Communication shapes birth experiences more than most people realize. Informed consent isn’t about agreeing to a recommendation. It’s about understanding your choices before the recommendation is ever made. When families understand what is urgent, what is uncertain, and what is preference-sensitive, they are able to participate in decisions with confidence instead of fear.
This conversation isn’t about rejecting medical care. Modern obstetrics saves lives. Emergency cesareans save lives. Monitoring saves lives. Skilled intervention saves lives.
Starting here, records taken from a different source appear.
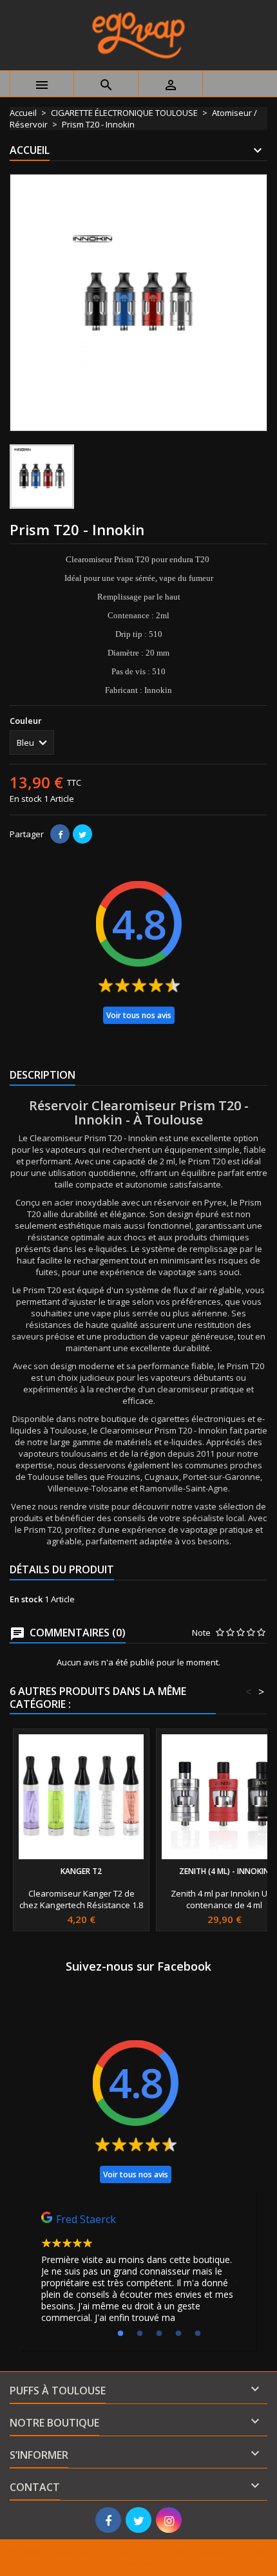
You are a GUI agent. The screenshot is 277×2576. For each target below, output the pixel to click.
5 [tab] (197, 2333)
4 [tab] (178, 2333)
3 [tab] (159, 2333)
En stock (26, 798)
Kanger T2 (81, 1871)
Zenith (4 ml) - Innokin (224, 1871)
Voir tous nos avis (138, 1015)
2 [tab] (139, 2333)
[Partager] (60, 834)
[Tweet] (82, 834)
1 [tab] (120, 2333)
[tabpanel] (138, 2270)
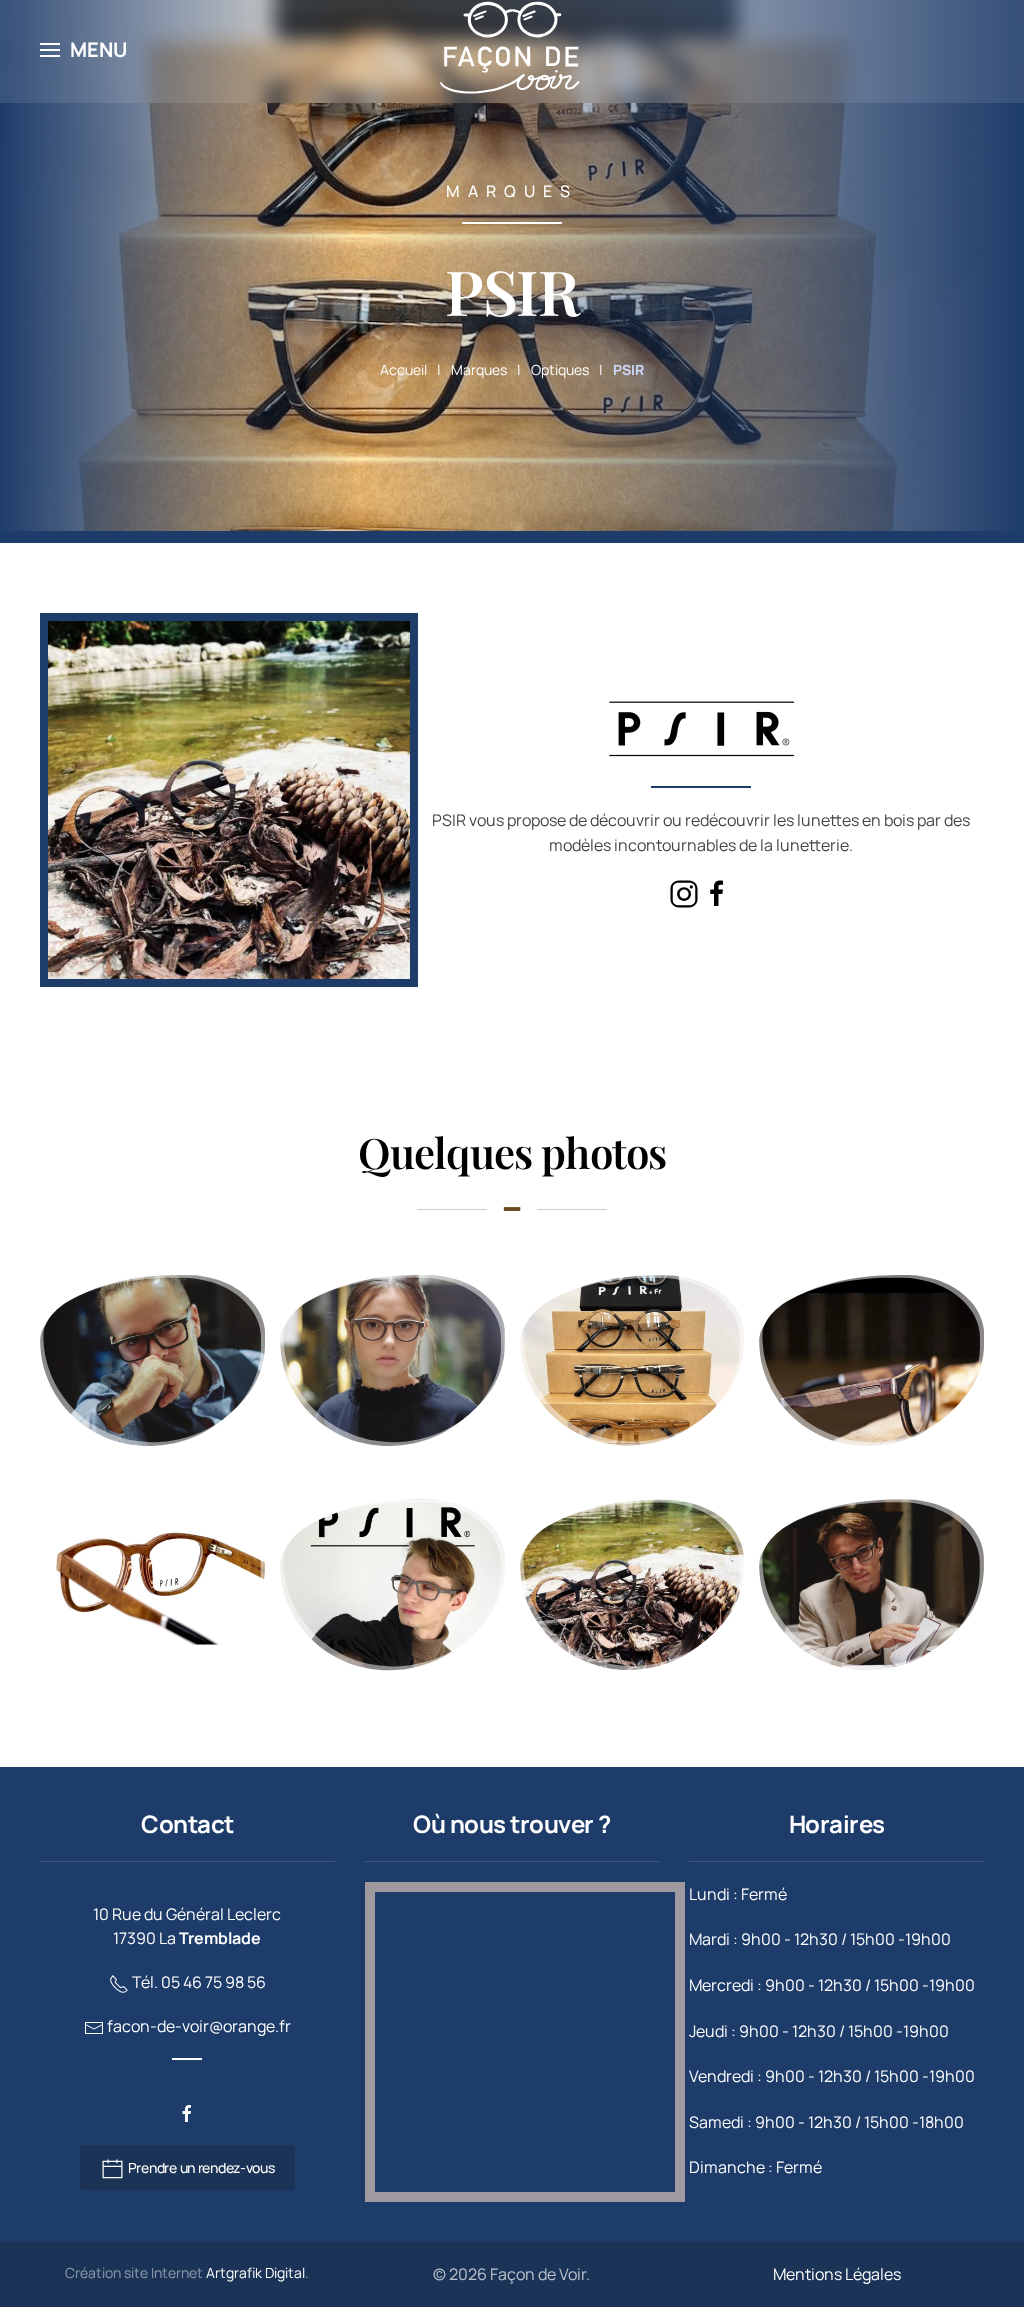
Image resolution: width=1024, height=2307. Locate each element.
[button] (83, 50)
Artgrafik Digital (255, 2272)
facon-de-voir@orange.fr (199, 2026)
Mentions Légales (837, 2274)
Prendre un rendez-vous (200, 2167)
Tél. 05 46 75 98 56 (199, 1982)
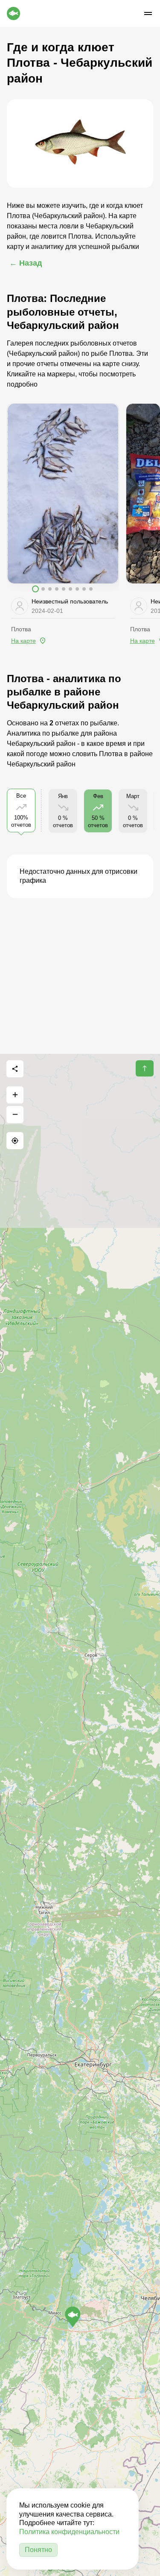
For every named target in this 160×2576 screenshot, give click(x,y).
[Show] (73, 2317)
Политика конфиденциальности (69, 2531)
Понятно (38, 2549)
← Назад (25, 263)
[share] (15, 1068)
But informed consent protects trust.
Sometimes the safest birth includes modern tools. Sometimes the safest birth includes fewer tools. The important question isn’t which system is better. The important question is whether families are given the information they need to choose confidently within the system they’re in.
Families deserve to hear when something is urgent. They deserve to hear when something is uncertain. They deserve to hear when something is preference-sensitive.
Because informed consent isn’t about refusing care.
It’s about understanding care well enough to choose it with confidence.